● **Benötigt wird**: Gib den Abschnitt von der Zeile mit „is (1858, 1045).“ bis zur Zeile mit „The image size is (1262, 710).“ wortgetreu wieder, beide Zeilen eingeschlossen. Lass die Bilder dabei weg.

● **Material zur Aufgabe**:
----------
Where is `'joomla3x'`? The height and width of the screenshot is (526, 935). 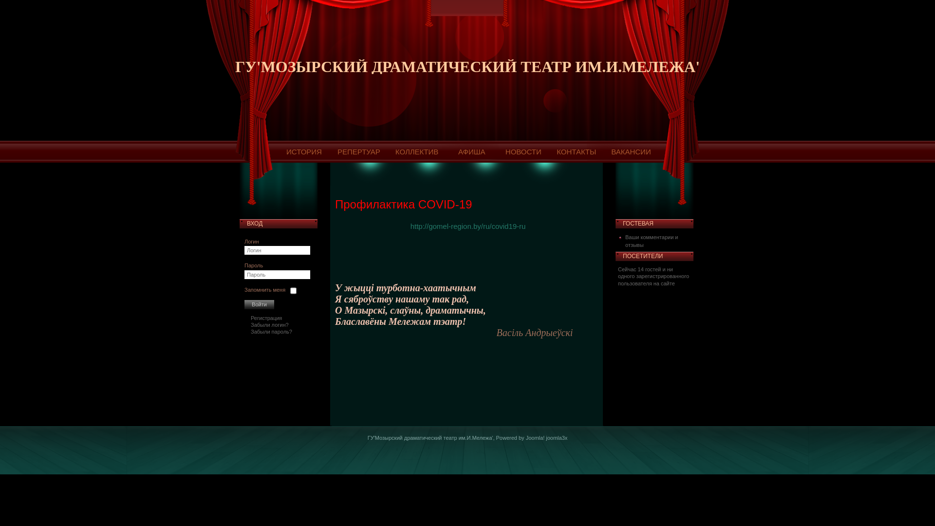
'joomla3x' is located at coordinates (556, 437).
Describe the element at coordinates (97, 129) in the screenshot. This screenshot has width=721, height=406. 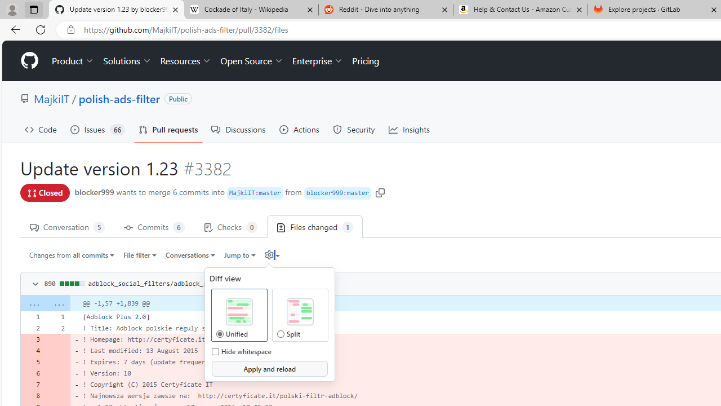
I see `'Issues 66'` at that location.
----------
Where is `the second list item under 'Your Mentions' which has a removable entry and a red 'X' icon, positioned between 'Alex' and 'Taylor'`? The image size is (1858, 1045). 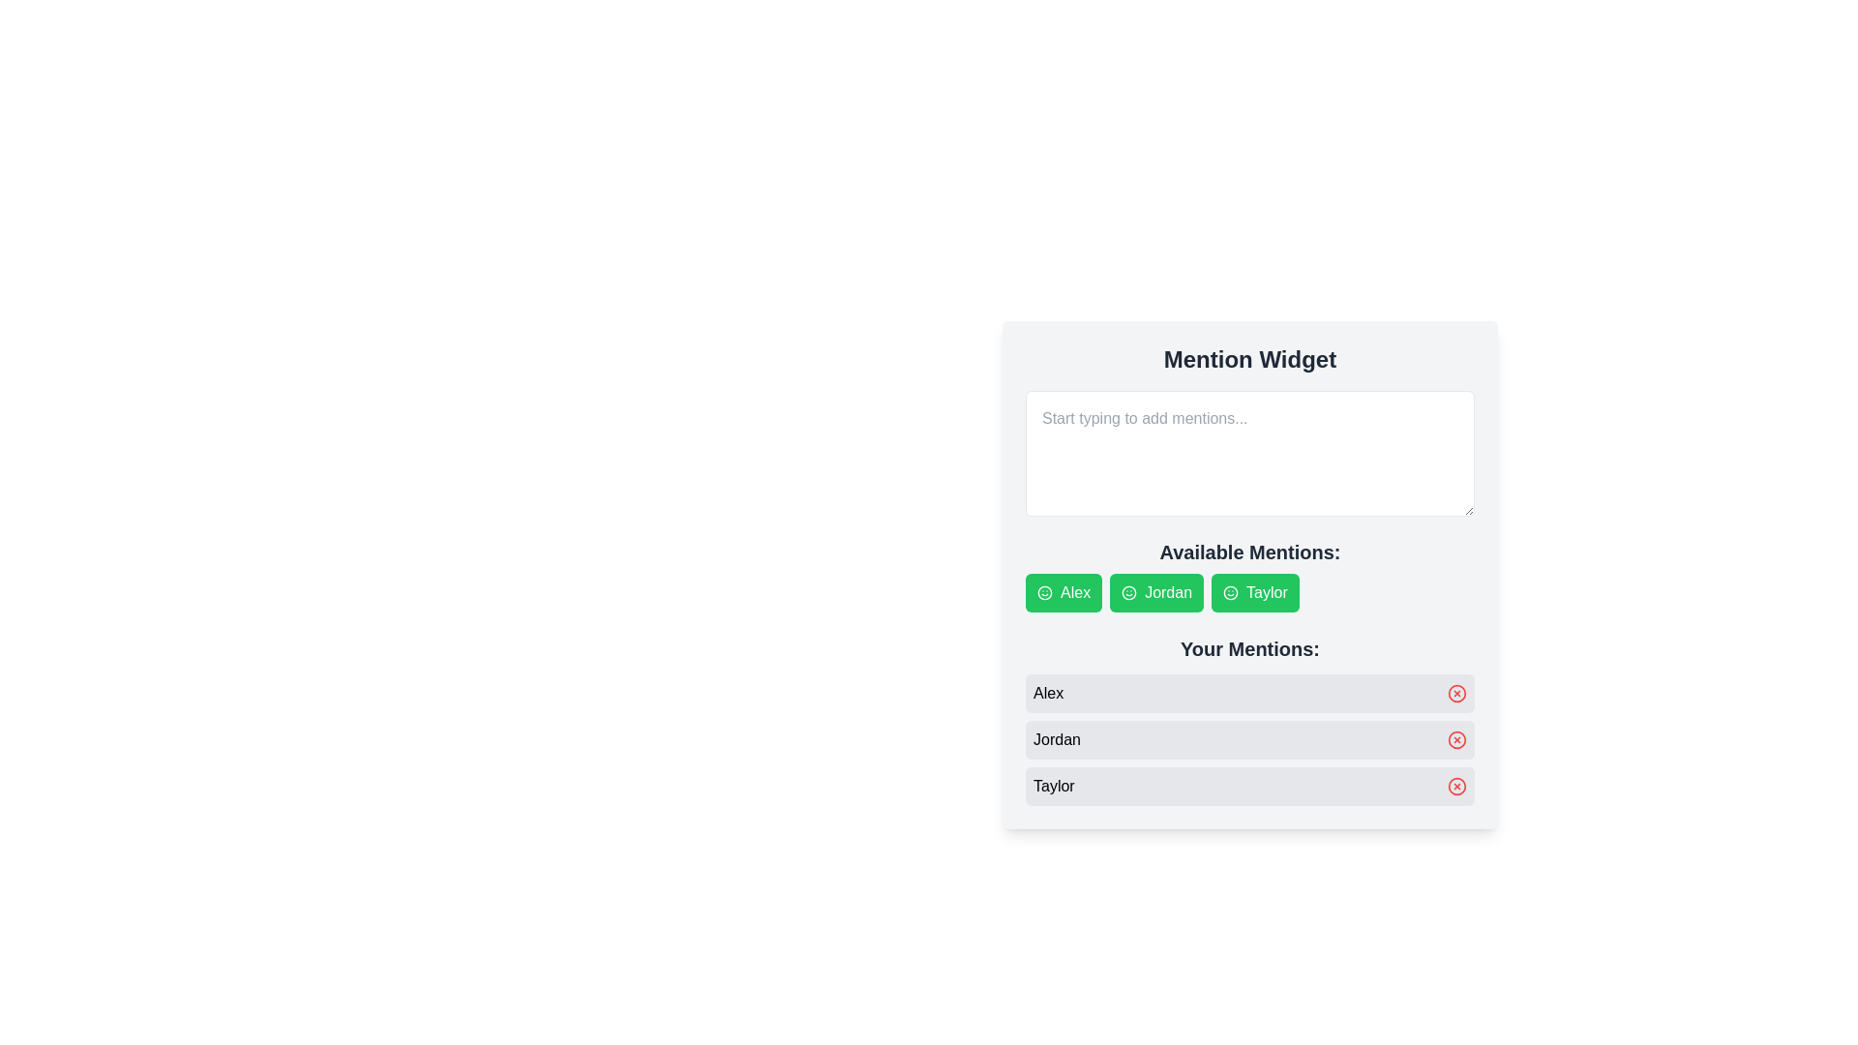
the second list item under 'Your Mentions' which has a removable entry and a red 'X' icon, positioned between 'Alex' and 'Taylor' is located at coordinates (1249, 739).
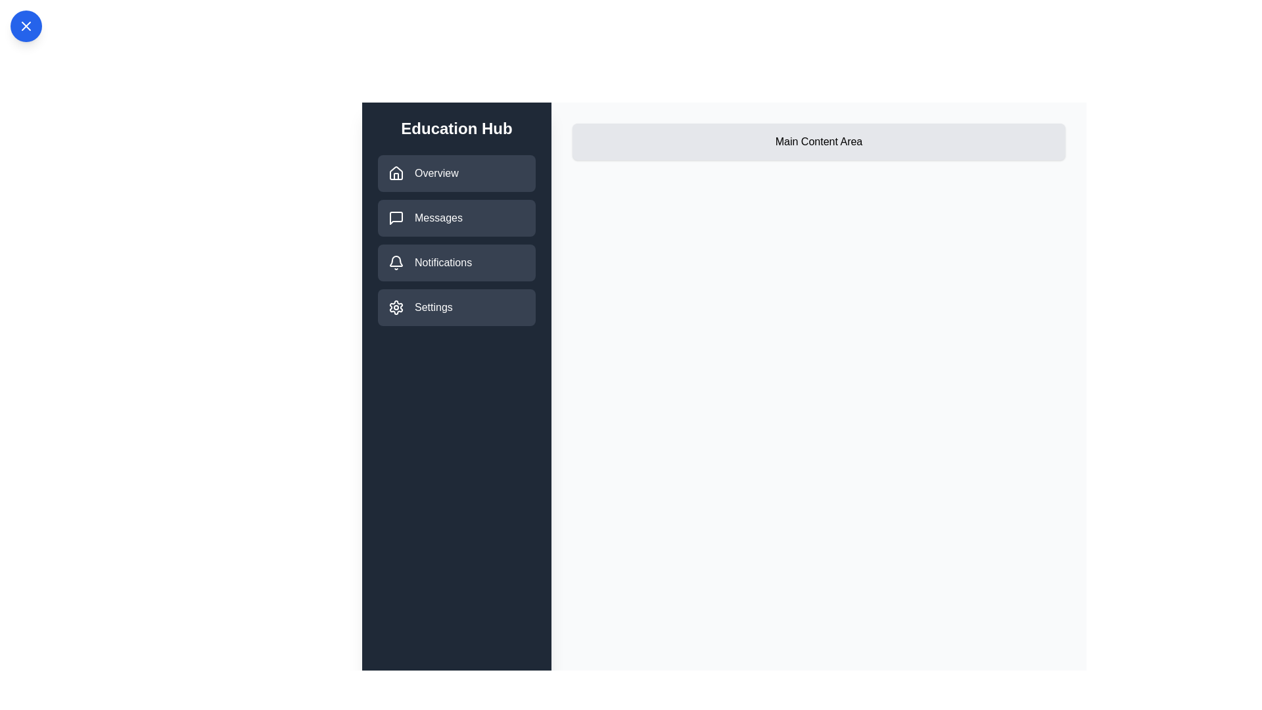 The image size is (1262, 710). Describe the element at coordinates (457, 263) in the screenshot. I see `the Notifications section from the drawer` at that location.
----------
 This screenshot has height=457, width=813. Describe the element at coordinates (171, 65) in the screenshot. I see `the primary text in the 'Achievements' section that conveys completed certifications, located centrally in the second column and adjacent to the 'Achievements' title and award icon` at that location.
----------
● **Antwort zur Aufgabe**:
Where is `the second list item under 'Your Mentions' which has a removable entry and a red 'X' icon, positioned between 'Alex' and 'Taylor'`? The image size is (1858, 1045). 
the second list item under 'Your Mentions' which has a removable entry and a red 'X' icon, positioned between 'Alex' and 'Taylor' is located at coordinates (1249, 739).
 The image size is (1262, 710). Describe the element at coordinates (457, 263) in the screenshot. I see `the Notifications section from the drawer` at that location.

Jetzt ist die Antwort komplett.